A Scottish Government advisor, Professor Devi Sridhar of Edinburgh University, said in a tweet the arrival of the new variant showed the red list approach “doesn’t work”, as the passengers in question arrived in the UK via Paris.

Ms Freeman said she agreed with Prof Sridhar’s assessment, saying: “That’s why the Scottish Government has consistently argued that the red list as the sole means of introducing and providing managed quarantine is inadequate.”

She said international travel continues to be the “main area that we seek to persuade the UK Government to take steps on”.

– What is the Government saying?

Vaccines minister Nadhim Zahawi insisted that the UK’s border controls are “pretty stringent”.

He told BBC Radio 4’s Today programme: “Even countries that had hotel quarantine, like Australia, still have to deal with the variants actually challenging them in the same way they challenge us.”

Scotland’s national clinical director said he was “not panicking, but concerned” about the discovery of a Brazilian coronavirus variant in the UK.

HeraldScotland:

A total of six cases of a mutated form of Covid-19 first detected in Manaus, Brazil, have so far been discovered in the UK: three in England and three in Scotland.

Professor Jason Leitch said enhanced contact tracing and testing has been introduced in an attempt to “interrupt chains of transmission” but he was confident there had been no community spreading in Scotland.

“Three travellers from Brazil – via quite a circuitous route – had symptoms, while they were self-isolating, so there’s no suggestion they had symptoms on the plane or were involved in lots of contacts,” Prof Leitch told the BBC’s Good Morning Scotland programme.

He continued: “It’s the first time we [have found] this particular Brazilian strain in Scotland, and that worries us a little bit, but people shouldn’t get too concerned. [There is] no community spread, no evidence it’s gone anywhere else.

“And the reason why we’re worried scientifically is we’re not absolutely certain that this version is amenable to the natural immunity some people already have and the artificial immunity we’re creating with vaccination.”

HeraldScotland:

Jeane Freeman said there is no reason to believe that the Brazilian strain of Covid-19 is in circulation in Scotland but efforts to “identify and break any possible chains of transmission” are ongoing.

Ms Freeman told the Scottish Government’s daily Covid-19 briefing: “If you were on that flight and have not yet been contacted, you will be contacted shortly, so please wait for that.

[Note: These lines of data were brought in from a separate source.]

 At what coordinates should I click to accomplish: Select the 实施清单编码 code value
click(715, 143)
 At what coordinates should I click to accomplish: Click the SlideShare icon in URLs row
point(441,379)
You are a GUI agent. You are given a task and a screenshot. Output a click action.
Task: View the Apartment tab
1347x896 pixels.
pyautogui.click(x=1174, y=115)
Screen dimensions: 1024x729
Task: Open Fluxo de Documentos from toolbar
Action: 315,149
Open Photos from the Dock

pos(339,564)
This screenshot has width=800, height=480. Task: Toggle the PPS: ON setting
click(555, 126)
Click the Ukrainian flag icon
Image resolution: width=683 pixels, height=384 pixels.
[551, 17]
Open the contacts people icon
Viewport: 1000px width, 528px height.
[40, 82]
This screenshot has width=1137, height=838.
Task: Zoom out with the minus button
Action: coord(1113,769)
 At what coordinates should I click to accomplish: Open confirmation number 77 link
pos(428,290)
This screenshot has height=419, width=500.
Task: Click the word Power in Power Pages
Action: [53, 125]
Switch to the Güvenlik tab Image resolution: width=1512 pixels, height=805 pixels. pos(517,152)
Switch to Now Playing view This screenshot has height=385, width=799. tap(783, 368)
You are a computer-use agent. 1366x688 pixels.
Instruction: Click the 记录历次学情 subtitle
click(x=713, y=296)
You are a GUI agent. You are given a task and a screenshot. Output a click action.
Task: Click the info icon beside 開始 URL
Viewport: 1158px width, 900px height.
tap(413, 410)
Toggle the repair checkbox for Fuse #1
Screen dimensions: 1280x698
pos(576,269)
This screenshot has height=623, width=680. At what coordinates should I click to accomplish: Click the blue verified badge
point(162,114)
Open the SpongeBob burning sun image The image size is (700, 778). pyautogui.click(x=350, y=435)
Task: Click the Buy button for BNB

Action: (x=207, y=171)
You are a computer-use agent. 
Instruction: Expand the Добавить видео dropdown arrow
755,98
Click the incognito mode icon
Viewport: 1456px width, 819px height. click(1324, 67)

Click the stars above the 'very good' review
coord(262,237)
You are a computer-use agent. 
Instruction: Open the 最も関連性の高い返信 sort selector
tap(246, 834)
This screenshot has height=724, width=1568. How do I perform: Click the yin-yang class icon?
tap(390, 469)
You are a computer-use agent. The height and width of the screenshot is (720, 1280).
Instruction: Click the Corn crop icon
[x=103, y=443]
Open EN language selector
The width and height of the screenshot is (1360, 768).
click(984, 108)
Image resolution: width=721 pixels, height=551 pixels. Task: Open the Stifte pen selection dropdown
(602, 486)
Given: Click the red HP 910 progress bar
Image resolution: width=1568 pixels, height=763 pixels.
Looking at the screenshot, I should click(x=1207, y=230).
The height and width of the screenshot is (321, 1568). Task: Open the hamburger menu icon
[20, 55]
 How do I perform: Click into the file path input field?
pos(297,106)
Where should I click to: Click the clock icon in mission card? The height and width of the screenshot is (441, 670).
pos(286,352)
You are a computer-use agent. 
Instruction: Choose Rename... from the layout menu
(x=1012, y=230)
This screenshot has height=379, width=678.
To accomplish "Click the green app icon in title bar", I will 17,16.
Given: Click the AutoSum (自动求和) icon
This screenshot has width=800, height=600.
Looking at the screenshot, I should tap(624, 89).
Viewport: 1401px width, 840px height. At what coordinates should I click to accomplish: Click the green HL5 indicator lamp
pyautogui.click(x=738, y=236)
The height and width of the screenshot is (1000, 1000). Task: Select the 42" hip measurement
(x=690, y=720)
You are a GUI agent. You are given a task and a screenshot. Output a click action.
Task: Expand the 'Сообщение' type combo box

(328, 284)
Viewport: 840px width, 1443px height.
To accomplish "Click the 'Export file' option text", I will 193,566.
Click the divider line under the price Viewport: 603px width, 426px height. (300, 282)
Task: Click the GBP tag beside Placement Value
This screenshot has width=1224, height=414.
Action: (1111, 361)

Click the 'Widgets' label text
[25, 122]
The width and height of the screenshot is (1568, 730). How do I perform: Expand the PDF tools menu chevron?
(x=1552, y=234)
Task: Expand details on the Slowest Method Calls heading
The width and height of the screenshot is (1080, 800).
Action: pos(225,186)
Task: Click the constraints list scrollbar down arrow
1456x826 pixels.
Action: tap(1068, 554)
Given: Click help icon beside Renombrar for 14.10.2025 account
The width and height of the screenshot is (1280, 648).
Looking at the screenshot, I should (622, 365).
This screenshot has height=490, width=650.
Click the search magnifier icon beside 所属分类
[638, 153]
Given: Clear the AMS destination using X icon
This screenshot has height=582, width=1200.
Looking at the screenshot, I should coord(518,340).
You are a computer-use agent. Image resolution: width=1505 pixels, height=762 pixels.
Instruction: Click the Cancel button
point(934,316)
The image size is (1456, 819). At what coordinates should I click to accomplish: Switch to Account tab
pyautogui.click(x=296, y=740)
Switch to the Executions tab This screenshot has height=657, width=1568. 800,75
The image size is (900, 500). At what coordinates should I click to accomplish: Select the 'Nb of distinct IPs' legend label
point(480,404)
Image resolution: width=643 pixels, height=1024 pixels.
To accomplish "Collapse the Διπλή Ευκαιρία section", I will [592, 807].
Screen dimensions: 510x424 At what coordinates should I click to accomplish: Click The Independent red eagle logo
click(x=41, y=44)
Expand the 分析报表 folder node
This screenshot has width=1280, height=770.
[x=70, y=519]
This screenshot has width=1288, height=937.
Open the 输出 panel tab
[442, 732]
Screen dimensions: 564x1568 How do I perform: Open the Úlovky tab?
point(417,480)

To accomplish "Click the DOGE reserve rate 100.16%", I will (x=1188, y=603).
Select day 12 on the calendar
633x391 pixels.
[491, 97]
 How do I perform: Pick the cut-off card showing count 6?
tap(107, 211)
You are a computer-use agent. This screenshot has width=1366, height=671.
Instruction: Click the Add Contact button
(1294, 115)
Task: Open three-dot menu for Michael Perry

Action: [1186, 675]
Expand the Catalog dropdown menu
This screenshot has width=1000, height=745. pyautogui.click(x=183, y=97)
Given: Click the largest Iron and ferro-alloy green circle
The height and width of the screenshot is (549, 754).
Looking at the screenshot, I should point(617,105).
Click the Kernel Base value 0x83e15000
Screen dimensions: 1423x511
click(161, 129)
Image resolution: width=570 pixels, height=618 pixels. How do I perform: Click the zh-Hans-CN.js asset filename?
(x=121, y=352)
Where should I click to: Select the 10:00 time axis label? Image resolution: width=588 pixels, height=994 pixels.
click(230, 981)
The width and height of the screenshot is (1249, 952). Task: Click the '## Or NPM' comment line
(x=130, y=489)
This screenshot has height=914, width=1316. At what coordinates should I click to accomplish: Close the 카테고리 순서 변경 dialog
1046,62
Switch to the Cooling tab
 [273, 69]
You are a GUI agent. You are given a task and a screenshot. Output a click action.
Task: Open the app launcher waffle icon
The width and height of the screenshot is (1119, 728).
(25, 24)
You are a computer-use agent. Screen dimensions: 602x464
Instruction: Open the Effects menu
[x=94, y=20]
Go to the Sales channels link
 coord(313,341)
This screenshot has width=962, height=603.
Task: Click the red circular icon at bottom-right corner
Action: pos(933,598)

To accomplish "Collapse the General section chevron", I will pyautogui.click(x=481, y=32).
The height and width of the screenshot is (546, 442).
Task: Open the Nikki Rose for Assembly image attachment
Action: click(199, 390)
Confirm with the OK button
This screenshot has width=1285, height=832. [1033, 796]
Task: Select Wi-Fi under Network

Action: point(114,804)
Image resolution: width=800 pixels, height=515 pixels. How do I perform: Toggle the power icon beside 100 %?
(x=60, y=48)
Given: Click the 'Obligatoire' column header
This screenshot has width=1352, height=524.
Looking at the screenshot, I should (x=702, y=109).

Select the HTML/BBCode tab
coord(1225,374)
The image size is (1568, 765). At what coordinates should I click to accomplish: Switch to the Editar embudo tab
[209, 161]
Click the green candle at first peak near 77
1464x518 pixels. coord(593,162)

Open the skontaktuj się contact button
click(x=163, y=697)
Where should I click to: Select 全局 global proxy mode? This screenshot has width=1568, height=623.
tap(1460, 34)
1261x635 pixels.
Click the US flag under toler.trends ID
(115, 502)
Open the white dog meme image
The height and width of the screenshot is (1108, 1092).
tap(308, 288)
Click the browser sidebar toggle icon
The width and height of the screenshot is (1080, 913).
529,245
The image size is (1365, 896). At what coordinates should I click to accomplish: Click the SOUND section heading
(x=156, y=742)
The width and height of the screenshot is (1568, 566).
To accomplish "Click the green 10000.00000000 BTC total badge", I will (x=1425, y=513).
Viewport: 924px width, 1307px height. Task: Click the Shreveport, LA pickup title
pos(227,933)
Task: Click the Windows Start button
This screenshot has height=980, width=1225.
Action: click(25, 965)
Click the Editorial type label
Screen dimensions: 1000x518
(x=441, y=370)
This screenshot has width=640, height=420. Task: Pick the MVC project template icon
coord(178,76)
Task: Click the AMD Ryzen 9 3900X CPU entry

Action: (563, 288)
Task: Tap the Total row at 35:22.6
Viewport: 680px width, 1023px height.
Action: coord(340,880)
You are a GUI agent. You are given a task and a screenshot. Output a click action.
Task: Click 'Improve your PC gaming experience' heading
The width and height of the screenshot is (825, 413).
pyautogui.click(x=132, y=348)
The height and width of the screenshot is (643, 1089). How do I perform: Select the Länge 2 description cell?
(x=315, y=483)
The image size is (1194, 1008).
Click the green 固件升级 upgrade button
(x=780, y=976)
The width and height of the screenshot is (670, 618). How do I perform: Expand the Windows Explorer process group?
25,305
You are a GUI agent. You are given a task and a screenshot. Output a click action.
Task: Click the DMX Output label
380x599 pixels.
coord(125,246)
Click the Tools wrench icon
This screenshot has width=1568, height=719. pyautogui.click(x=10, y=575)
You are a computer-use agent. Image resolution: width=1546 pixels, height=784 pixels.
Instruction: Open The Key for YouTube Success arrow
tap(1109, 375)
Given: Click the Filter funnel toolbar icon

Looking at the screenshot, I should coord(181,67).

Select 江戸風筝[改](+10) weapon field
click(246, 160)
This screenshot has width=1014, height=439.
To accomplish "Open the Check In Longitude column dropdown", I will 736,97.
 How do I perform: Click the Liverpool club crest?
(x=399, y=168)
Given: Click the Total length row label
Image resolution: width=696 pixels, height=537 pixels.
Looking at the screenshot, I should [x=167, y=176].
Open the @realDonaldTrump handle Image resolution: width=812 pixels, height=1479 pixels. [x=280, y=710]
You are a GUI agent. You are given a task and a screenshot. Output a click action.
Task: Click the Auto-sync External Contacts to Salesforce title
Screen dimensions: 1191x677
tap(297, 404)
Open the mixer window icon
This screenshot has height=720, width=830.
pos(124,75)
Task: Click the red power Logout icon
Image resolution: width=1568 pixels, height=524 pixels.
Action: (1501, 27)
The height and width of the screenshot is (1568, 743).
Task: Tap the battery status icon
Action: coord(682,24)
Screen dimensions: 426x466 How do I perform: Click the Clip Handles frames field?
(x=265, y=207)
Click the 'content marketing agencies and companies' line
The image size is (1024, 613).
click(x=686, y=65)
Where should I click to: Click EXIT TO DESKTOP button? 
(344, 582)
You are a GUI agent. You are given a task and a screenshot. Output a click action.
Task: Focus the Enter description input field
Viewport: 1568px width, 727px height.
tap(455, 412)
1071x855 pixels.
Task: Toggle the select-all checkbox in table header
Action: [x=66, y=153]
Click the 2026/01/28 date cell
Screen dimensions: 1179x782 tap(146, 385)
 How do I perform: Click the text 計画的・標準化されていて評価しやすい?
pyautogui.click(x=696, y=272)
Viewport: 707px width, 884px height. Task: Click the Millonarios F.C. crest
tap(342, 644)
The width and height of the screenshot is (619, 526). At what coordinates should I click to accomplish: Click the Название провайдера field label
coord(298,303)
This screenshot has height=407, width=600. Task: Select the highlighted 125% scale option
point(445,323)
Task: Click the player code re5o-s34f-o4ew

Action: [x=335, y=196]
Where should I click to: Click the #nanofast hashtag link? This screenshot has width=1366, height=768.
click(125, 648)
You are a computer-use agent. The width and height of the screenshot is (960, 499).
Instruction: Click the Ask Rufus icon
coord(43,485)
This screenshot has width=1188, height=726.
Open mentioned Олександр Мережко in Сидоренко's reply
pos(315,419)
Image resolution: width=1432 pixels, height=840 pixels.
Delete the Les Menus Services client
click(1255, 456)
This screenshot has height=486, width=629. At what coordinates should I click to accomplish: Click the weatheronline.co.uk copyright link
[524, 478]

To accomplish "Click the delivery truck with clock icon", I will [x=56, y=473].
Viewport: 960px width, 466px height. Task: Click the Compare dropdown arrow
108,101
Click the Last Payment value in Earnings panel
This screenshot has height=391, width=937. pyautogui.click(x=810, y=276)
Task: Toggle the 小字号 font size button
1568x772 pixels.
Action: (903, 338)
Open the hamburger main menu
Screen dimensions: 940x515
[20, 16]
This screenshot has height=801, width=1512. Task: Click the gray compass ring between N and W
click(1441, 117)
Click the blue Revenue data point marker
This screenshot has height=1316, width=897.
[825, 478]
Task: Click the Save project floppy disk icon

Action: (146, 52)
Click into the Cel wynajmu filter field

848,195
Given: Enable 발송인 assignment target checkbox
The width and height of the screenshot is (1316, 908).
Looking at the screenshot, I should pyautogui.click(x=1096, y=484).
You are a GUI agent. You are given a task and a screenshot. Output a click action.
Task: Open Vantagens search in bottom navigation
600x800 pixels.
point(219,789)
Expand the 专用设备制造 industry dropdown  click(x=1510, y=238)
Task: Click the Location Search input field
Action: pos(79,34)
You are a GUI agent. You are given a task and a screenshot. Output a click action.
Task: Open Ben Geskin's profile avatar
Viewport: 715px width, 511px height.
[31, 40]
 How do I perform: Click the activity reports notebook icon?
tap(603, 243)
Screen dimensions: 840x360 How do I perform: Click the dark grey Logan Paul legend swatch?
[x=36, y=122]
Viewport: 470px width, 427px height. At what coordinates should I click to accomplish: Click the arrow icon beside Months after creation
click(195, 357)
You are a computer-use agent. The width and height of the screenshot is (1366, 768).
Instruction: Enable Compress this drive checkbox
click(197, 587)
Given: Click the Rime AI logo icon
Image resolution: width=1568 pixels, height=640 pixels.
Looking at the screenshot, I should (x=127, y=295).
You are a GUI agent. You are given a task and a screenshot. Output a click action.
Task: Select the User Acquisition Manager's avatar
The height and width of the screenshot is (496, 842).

“I want to stress that there is currently no reason to believe that the P1 variant of the virus is in circulation in Scotland, however, I hope this summary reassures you that we are doing everything we can and everything necessary to check whether this variant of the virus could have been transmitted within Scotland and to identify and break any possible chains of transmission.”

READ MORE: Jason Leitch - 'Concern but no panic' over Brazilian Covid variant

She added: “We know that current vaccines are effective against the strains of the virus which have already been established in the UK.

“However, more work is required to determine that this remains the case for emerging strains of the virus, such as the one we are highlighting today from Brazil.”